On Sunday I was feeling like this- And wrote this in my journal-
Today I am feeling so blessed with kindness that it humbles and strengthens me. I have felt supported and loved by many and I appreciate it. I need the strength. I don't want to feel so leveled by this...this... invasion. I know that this trauma is a small thing in the grand scheme of life, a hiccup really, I KNOW that but I still feel so very sad about it. I know that it could have been so much worse. The thieves could have hurt my dog or vandalized my home and I can't help but think what could have happened if Jon had stayed home with Caden who wasn't feeling well. I am so grateful that my family is safe, healthy, and whole. I still feel like there is this dark cloud hanging over me though. I will be doing something and it hits me again that someone out there may have been watching my home, seen as my family finished breakfast and gathered our belongings and left for church. They know where I live. They entered the sacred space that is our home. Did they touch Danali's baby blanket that was laying on the kitchen chair? Did they step on the "Bartlett Family Goals" sheet that fell to the floor. When they stood in the stillness of my home, did their gazes linger on the family photos hanging on the wall? Did they think of the family that had just left and wondered with every sound if we had suddenly returned? What went through their minds? Were they elated at their daring for entering a space that didn't welcome them or was there a moment of hesitation?

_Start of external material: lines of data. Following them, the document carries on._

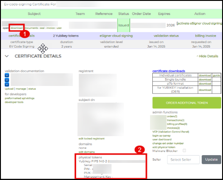Viewport: 223px width, 180px height.
Task: Open the billing invoice tab
Action: (205, 36)
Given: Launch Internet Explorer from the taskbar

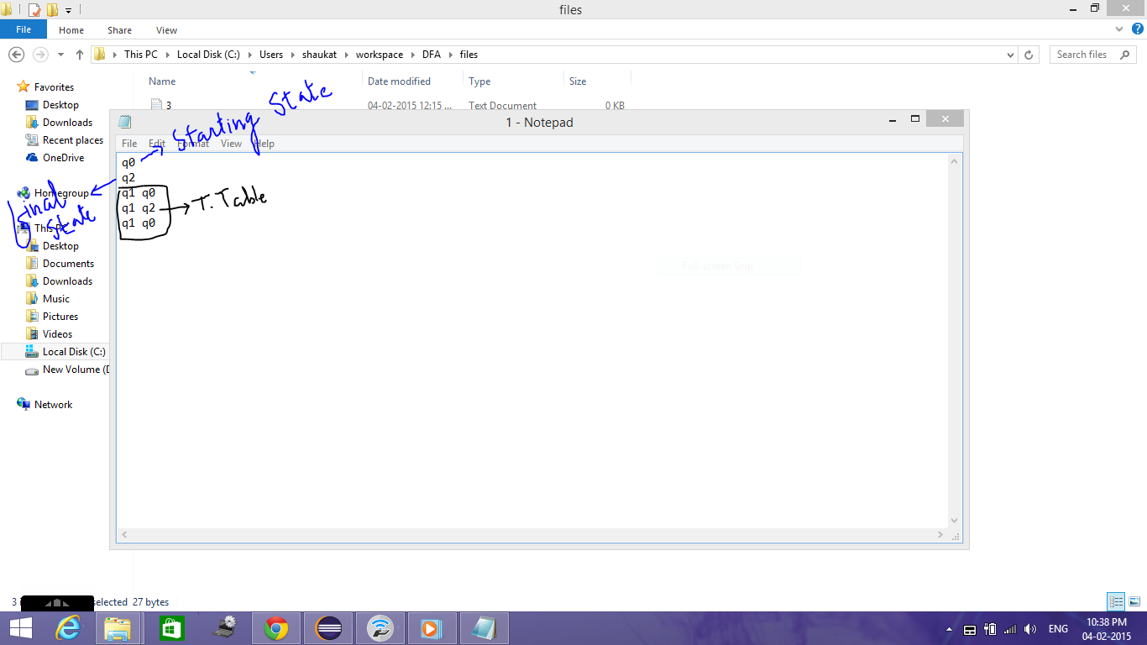Looking at the screenshot, I should (x=68, y=627).
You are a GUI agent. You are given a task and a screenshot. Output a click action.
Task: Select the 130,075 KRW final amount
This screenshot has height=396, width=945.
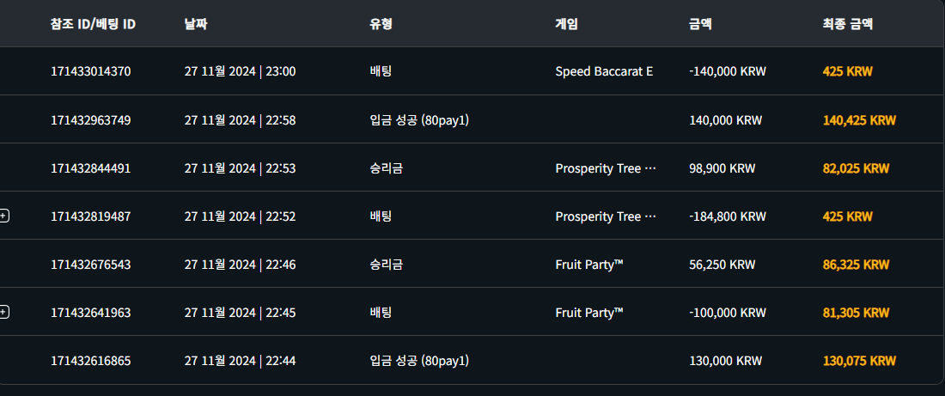[859, 361]
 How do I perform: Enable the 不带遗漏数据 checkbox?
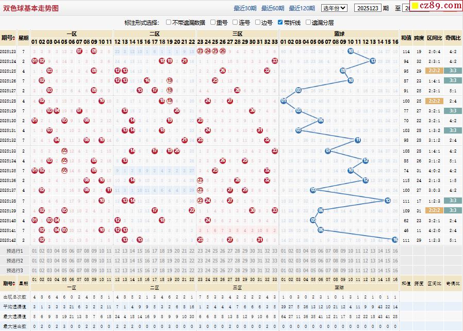169,23
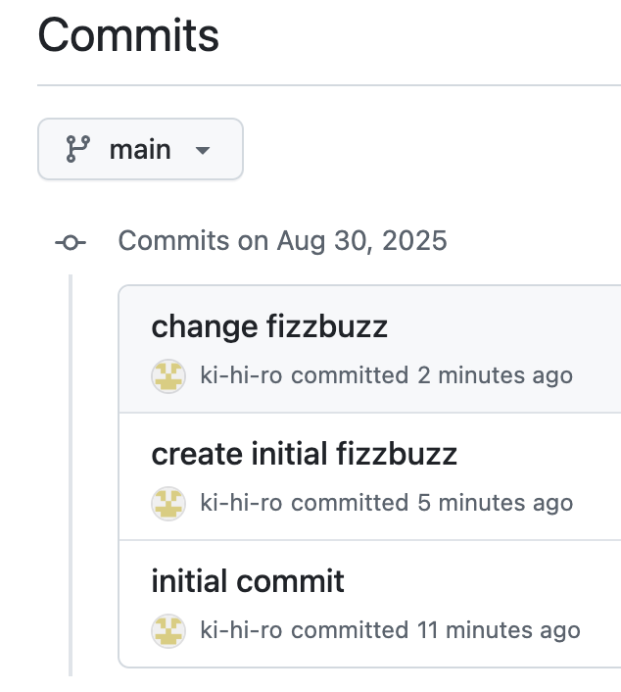This screenshot has width=621, height=692.
Task: Click ki-hi-ro avatar on create initial fizzbuzz commit
Action: coord(168,504)
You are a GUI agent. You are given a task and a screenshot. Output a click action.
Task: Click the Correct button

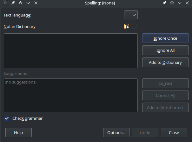[165, 83]
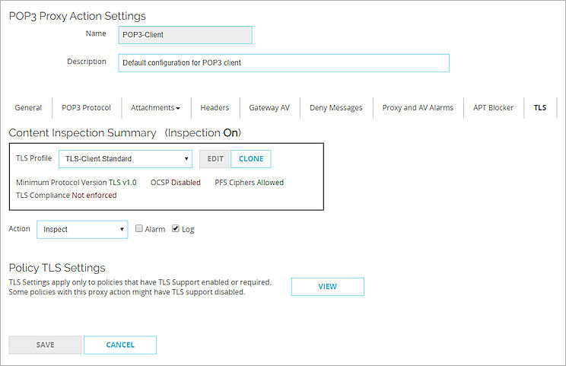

What bothers me most as I sit here and think of those who did this to my family, I know that they are not thinking of us. I will think of them for years to come. Every time I pull out my children's baby books and there is a pang of sadness for the loss of Danali's first year, I will think of them. When I recall how the direction of my business changed, I will think of them. They will never think of me. They will never have a moment of regret. This little stint of breaking and entering will probably barely even register as a memory for them. It is so unfair. So unjust. I guess all I can do to make this whole situation a productive experience is to learn what ever lessons I can from it. Grow from it. Not allow this pain to be in vain. Find the wisdom in it. But, I will have work on that tomorrow, tonight I am just too tired and sad.